Recently, a group of four students from Nanyang Technological University (NTU) initiated a health campaign titled ‘Oh My Gout!‘ to not only raise awareness on gout, but also to educate and increase the public’s attention toward the chronic disease in a fun and engaging way.
Singaporeans are no strangers to the “Three Highs” – high blood sugar, high blood pressure, and high cholesterol – a deadly chronic trio which has been shown to increase one’s risk of developing serious illnesses such as heart disease and stroke.
However, many may not have heard of the “Fourth High” – high uric acid levels – which causes gout.
In fact, a local study estimated that 4.1% of Singaporeans suffer from gout, a number which has risen over the past few years.
Gout was once known as a “rich man’s disease” as it was believed to only affect the upper class who could afford rich foods. But in recent years, this is no longer the case. This may be due to the increased standards of living and dietary changes such as a rising trend of local preferences for “richer, sweeter, and saltier foods”.

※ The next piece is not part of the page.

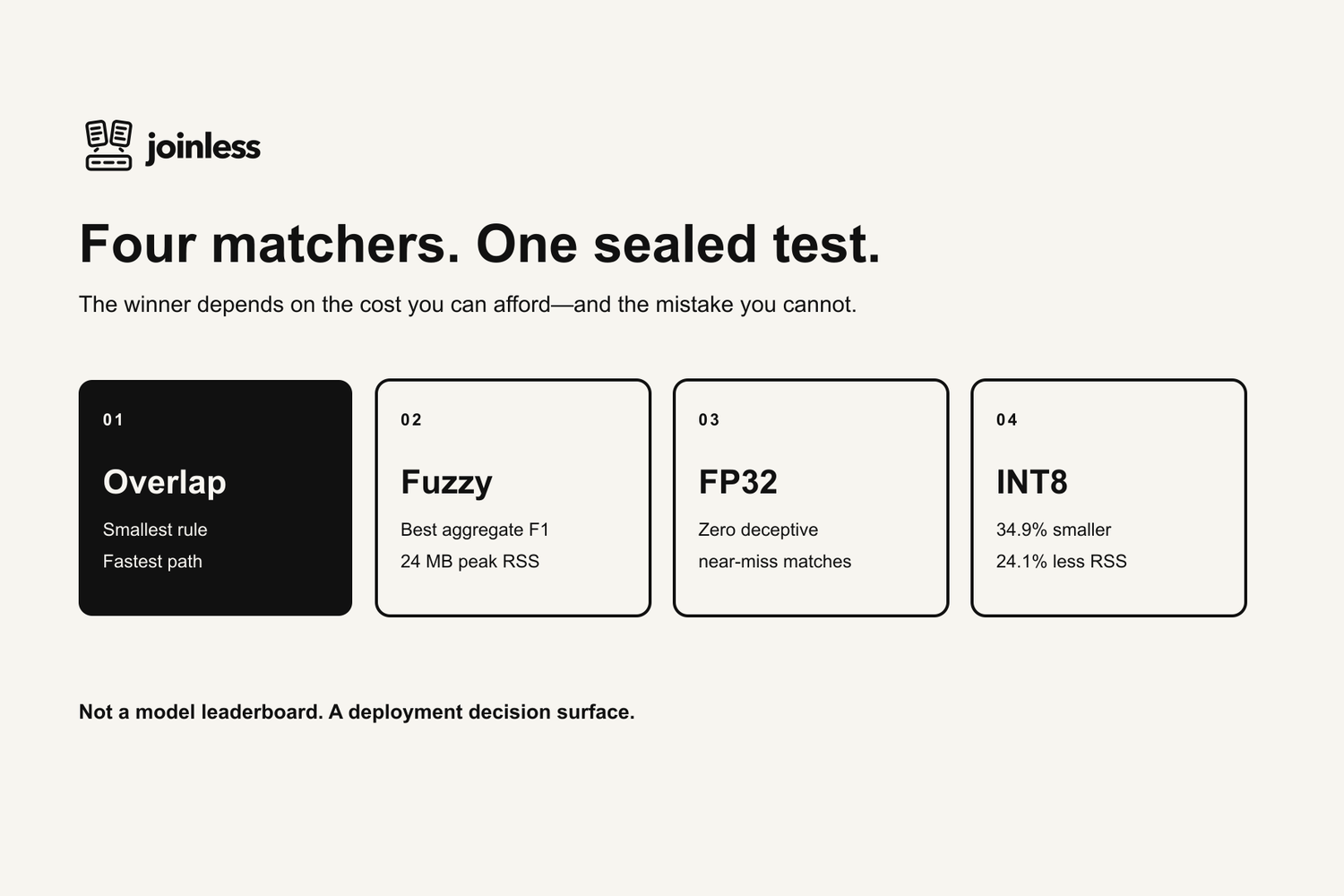Click the 04 number label
Viewport: 1344px width, 896px height.
pos(1007,419)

Increased consumption of alcohol and sugary drinks, as well as sedentary lifestyles are also believed to be major contributing factors to the increased onset of gout.
Annex A: Gout Fact Sheet
While prevalence for this disease has been rising over the years, the last local study to research on the number of gout patients was done in 2012. Thus, the group of undergraduate NTU students took the initiative to conduct a study with 230 Singaporeans men aged 40-60.
The findings revealed that 20% of the participants were clinically diagnosed with gout, which is almost a five-fold increase of gout patients from the 2012 survey.
Despite gout being such a common disease, it is often overlooked. Dr Teng Gim Gee, Senior Consultant in the Division of Rheumatology at the National University Hospital, highlighted the lack of public awareness, saying, “The impact of gout is under-recognised. Singaporeans don’t prioritise this as a disease, perhaps because many don’t know about the chronic nature of gout.”
“Many perceive gout to be just something short-lived. No doubt the pain and physical suffering is episodic, the negative health consequences of gout are significant, such as a higher risk of kidney disease, cardiovascular disease and mortality,” added Dr Teng.
Annex B: Myths about Gout
To further express the lack of awareness about gout in the Singaporean community, it was evidenced by the recent survey conducted by the aforementioned students from NTU’s Wee Kim Wee School of Communication and Information revealed that amongst Singaporean men above 40, 76% did not believe that they were susceptible to getting it.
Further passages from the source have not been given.